How to Care for Someone During a Panic Attack

According to Better Health, “Up to 35% of the population experience a panic [attack]s at some point in their lives.” Some people experience them more frequently. They go anywhere from multiple times a day to once a month. They can range in intensity and duration lasting from three minutes to over an hour. They can come on suddenly or be triggered.

Signs of a panic attack include, but are not limited to fear, sense of detachment, irritability, increased heart rate, chills, trembling, nausea, and so on. The list is quite extensive and most of the symptoms are easy to spot. When someone has a panic attack their body goes into ‘flight or flight’ mode. Their adrenaline levels increase and they become hyper aware of their surroundings.

The first step to help someone through this situation is to stay calm. They are panicking and freaking out so staying calm may help them stay grounded and won’t cause them to panic more. If they seem to like talking, keep talking. Tell them things like they’re safe, that you aren’t leaving, and that it won’t last long. If engaging in conversation is an option, talk to them about some topic they are interested in. Do not tell them that they shouldn’t be panicking, to calm down, and that they are embarrassing themselves. If talking to them seems to irritate them or they ask you to keep quiet, stop talking. You are probably not helping.

The person may find it difficult to breathe so if you can remove any jewelry or loosen any tight clothing that person may have on but only with their permission. Take them away from the situation that made them anxious in the first place or take them for a walk. They may have lots of built up energy they need to get out. If they experience these often the person may already have some techniques so in that situation assist them if they need it. Don’t give them unwanted advice as that may cause them to panic more.

Ask them and get confirmation from them before doing anything. If physical contact such as hugging or holding hands is okay with them and you also feel comfortable with it, hold them tight. Applying pressure to someone who is stressed is called Deep Pressure Therapy and is used commonly for people who experience stress and anxiety regularly.

Practicing calming or grounding techniques even if someone doesn’t experience anxiety or panic attacks is a great tool to have. Some techniques are box breathing, 5-5-3, and visualization. All of these techniques go by different names so you may already know them. Box breathing is done by placing your finger on your palm.
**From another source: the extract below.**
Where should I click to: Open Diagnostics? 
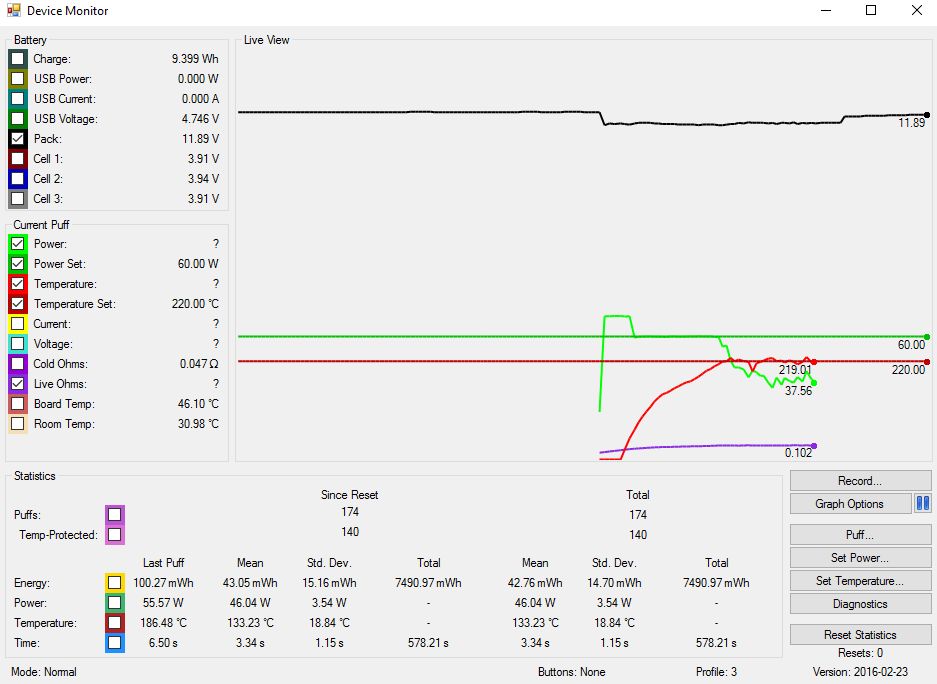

As you breathe, move your finger across your palm in the shape of a box. Count your breath for four seconds breathing in. Hold it for four seconds then let it out again for four seconds. Keep this rhythm until you feel calm. The next technique is called 5-5-3. You start with slowly naming five colors you can see. Then you name five objects you can see. Finally name three things your body is touching. This is used to bring you back to the present moment. The last technique is visualization. All this technique is imagining a place that makes you calm, happy, or safe. Any place works. A beach, forest, or library?

Doing what you and the other person is comfortable with are what people are limited to in the situation. Putting trust in the fact this won’t last long and not shaming them are the best ways to help. Keep them safe but let them make their own decisions as to what they think they need to do to calm down.